**EXERCISE MATERIAL**
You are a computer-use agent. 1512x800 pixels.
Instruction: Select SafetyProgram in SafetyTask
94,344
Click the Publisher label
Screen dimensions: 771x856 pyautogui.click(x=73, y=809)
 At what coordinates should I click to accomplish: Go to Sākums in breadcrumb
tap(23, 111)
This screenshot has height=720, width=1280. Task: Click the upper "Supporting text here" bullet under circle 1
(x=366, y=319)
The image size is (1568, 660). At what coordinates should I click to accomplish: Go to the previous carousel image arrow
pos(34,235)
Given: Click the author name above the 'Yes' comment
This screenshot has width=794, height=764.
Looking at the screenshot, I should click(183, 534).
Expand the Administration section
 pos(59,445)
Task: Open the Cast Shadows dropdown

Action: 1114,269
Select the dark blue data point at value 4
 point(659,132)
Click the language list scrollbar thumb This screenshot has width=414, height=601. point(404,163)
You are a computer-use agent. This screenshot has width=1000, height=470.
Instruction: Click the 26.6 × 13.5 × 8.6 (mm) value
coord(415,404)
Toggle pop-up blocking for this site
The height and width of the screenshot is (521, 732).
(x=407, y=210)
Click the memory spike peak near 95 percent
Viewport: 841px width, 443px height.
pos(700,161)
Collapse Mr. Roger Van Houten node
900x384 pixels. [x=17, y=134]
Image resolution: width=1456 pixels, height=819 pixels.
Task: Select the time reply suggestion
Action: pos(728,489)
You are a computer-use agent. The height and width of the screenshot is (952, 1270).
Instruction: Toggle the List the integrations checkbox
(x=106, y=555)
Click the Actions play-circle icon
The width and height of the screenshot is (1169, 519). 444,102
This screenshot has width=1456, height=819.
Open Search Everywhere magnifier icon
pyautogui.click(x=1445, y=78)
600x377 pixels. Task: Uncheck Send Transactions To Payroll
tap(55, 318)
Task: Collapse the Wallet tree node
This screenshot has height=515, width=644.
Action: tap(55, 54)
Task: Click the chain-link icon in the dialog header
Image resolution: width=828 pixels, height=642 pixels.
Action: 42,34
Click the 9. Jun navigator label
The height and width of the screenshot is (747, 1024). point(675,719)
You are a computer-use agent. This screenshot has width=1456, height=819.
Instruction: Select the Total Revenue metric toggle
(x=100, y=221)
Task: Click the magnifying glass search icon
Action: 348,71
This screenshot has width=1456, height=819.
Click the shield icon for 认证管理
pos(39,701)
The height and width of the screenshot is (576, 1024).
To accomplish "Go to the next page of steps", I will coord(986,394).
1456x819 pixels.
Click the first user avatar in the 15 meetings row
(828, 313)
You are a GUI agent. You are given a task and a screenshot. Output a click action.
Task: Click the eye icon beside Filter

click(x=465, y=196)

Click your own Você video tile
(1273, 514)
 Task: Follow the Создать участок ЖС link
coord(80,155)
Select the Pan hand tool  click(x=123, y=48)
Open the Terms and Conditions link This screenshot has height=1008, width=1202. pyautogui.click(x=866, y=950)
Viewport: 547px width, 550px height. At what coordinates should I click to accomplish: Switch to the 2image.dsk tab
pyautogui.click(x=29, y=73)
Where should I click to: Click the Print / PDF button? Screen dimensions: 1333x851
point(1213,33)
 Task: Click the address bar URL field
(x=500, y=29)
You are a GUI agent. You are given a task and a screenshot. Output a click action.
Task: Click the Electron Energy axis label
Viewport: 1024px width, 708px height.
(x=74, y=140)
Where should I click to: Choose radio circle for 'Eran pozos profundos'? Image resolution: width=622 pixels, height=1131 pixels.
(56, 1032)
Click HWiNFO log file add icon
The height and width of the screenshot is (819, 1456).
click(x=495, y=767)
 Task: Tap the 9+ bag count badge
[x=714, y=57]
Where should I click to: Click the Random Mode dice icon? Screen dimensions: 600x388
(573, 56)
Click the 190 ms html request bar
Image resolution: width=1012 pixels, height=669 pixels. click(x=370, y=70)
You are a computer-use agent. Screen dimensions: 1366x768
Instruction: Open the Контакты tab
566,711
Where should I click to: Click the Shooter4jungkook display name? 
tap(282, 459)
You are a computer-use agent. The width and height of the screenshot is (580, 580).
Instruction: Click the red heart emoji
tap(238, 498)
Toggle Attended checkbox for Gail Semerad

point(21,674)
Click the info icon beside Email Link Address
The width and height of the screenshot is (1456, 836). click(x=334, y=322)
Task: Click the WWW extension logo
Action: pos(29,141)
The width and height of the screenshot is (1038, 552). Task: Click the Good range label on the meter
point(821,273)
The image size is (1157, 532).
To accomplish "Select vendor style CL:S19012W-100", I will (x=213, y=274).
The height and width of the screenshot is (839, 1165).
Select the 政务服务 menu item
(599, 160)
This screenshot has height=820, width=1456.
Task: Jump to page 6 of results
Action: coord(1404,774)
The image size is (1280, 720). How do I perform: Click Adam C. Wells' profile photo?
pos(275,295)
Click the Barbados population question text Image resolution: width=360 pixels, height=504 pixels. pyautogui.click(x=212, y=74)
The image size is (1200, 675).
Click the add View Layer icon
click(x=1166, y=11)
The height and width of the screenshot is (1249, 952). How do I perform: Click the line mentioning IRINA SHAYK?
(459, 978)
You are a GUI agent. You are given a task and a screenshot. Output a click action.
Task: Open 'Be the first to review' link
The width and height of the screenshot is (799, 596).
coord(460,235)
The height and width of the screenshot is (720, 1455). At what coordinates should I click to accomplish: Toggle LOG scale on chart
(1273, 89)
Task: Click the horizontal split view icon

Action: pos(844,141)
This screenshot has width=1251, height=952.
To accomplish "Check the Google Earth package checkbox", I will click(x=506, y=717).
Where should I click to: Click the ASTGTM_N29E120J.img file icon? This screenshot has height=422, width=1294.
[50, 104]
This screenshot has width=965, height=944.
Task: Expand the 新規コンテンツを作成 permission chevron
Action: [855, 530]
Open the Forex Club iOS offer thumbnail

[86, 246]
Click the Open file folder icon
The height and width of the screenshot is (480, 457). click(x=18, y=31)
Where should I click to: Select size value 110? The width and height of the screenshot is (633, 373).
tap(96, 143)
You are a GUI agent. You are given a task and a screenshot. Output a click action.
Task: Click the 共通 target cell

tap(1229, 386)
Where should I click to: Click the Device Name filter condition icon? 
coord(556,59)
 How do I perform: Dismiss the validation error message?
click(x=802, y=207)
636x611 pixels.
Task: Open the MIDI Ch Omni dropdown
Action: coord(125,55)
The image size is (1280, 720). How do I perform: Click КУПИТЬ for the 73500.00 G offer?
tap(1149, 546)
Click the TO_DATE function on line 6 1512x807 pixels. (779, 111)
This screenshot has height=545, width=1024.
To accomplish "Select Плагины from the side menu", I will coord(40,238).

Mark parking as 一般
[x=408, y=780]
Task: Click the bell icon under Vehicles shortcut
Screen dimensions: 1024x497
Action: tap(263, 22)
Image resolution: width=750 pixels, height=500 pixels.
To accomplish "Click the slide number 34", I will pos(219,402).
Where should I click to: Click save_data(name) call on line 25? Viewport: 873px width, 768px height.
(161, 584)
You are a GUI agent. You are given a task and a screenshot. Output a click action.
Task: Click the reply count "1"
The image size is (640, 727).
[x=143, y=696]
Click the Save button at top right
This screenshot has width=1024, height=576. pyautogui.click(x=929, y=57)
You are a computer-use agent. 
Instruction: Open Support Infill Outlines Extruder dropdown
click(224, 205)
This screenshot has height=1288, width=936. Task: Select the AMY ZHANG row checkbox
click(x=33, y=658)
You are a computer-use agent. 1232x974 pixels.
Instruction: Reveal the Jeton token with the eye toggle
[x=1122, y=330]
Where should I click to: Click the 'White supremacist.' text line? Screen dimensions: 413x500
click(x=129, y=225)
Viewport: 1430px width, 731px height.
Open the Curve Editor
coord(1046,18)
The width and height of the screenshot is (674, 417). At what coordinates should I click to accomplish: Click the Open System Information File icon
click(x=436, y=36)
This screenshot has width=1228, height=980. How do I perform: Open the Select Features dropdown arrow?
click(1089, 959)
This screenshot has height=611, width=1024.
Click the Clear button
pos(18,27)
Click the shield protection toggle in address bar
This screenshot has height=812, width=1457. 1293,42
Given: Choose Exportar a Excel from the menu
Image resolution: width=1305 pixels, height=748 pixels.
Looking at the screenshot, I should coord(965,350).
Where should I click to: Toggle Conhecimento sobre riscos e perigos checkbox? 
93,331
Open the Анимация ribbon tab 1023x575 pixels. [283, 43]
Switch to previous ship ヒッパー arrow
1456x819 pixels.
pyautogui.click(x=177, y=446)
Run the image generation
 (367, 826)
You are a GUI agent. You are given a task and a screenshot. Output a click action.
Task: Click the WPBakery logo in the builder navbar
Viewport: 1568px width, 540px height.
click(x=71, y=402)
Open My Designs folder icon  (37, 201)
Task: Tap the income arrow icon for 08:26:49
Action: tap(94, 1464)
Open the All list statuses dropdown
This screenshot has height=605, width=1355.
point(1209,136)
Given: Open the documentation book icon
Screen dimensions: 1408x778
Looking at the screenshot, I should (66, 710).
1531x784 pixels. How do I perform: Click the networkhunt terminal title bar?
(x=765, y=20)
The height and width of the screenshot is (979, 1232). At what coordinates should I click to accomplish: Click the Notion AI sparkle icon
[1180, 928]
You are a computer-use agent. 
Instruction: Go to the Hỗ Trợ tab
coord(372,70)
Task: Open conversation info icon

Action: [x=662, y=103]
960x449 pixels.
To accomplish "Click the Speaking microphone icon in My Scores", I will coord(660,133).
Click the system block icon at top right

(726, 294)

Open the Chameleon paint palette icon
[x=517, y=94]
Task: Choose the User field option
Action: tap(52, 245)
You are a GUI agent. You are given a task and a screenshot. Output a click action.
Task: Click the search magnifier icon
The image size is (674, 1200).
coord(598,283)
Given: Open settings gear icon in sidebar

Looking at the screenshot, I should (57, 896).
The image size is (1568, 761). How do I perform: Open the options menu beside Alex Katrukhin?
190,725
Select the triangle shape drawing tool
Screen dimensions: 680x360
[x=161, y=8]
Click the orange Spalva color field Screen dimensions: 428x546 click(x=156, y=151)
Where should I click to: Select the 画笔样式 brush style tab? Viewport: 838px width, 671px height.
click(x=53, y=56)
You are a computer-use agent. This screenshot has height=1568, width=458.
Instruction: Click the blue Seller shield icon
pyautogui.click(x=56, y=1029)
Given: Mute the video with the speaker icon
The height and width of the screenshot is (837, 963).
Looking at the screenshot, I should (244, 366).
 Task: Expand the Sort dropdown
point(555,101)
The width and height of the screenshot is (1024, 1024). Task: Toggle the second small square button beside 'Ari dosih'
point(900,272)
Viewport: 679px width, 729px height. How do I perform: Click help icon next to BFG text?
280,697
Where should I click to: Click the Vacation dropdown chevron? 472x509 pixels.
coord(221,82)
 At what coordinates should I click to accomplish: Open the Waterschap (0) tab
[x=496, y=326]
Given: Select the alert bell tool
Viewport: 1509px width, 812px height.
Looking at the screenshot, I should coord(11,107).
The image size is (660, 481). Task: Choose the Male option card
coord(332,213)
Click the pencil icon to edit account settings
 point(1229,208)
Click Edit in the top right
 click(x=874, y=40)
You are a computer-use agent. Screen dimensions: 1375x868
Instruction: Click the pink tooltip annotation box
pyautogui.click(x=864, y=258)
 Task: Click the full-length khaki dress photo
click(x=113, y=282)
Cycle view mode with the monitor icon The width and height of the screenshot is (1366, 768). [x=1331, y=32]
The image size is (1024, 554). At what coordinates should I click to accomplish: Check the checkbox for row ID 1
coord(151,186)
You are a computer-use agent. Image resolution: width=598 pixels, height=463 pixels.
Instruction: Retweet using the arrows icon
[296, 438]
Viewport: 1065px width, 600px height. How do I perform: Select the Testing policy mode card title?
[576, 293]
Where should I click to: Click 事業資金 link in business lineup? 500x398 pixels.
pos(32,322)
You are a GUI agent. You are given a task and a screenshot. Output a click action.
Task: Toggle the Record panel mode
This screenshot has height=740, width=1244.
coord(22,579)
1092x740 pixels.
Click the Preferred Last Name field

**REQUIRED WORK**
Return every line of the material above that contains the word "right".

**WRITTEN RESPONSE**
Click the Save button at top right
Click the system block icon at top right
Click Edit in the top right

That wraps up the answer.